In an interview with 1up.com, Tomm Huelett stated that the source code used for the Silent Hill HD Collection, the code that Konami kept on file for "Silent 2" and "Silent Hill 3," wasn't the code used in the final, polished versions of the games that were released for the PS2.
"We got all the source code that Konami had on file -- which it turns out wasn't the final release version of the games! D'oh!
So during debug we didn't just have to deal with the expected 'porting' bugs, but also had to squash some bugs that the original team obviously removed prior to release, but we'd never seen before. A lot of assets such as textures and sound had to be taken out of the compiled game, and that brings with it a host of unique issues, especially taken on top of the tricky coding workarounds at play in the original games. We certainly had our hands full.
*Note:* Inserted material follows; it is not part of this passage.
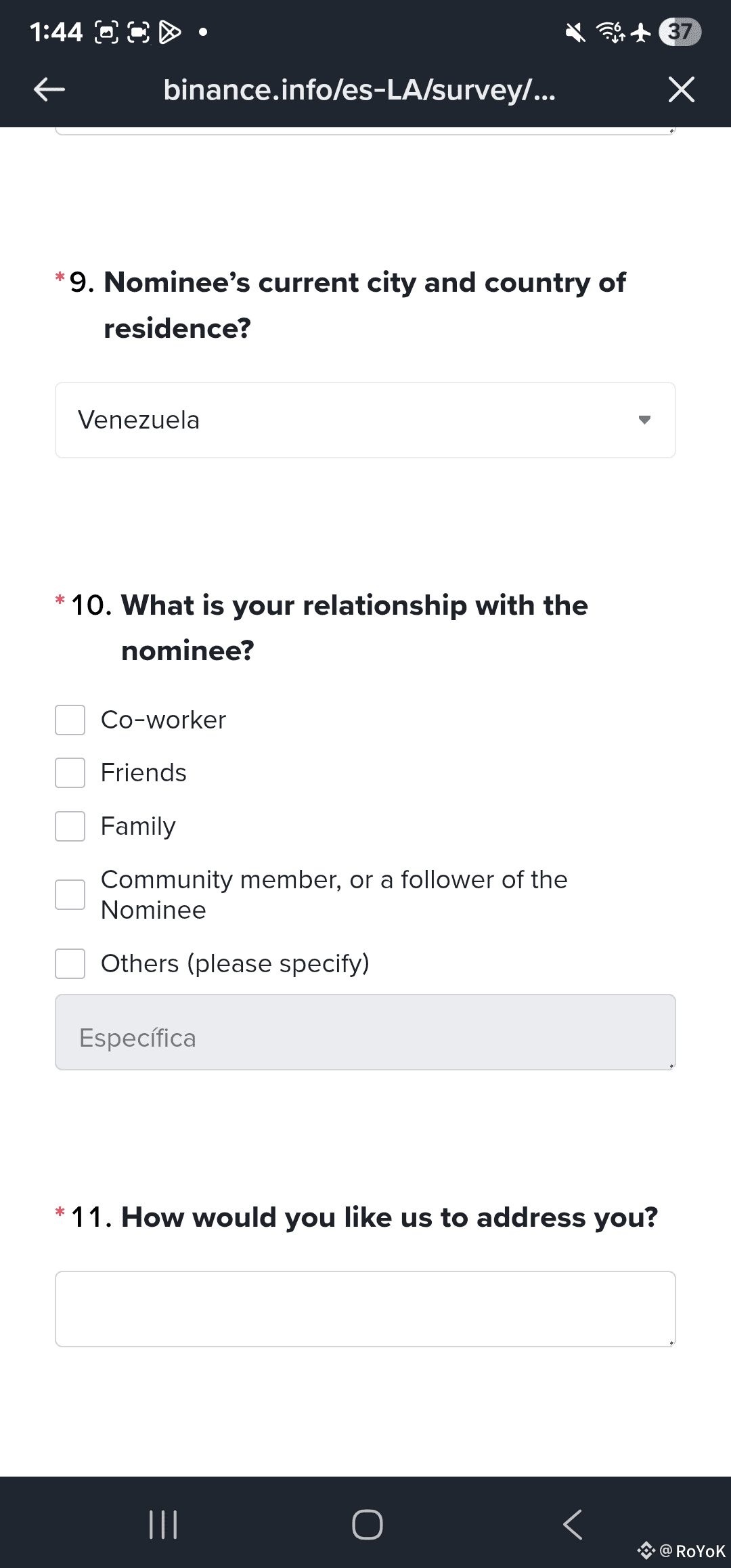
Task: Close the in-app browser with X
Action: [681, 89]
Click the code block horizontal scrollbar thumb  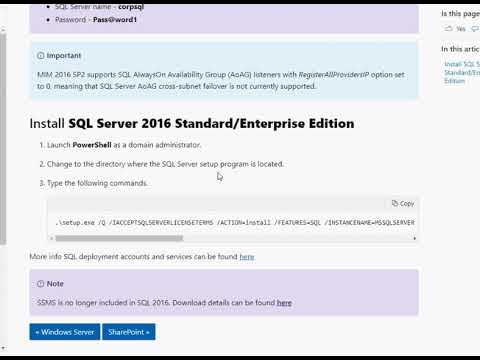pyautogui.click(x=119, y=238)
I think at one point Heather was blue."
And that is why there are so many bugs in the "Silent Hill HD Collection," they used beta versions of the games to make the code which still had bugs in it, and not the finished versions, which were polished and did not have the bugs in them.
The lesson here: Don't use old code, especially from a beta version of the game, to port an old game into a new gaming console. Use the finished game and reverse engineer it and format it for a newer gaming system.
"Ten years ago, a lot of game companies assumed the games were 'done' once development finished, and that they wouldn't need to use that data ever again. Now it's clear that having all that data in an easy-to-manage format is important. Many consumers don't realize you can't just buy a copy of SH2 and then open up its code in a usable state."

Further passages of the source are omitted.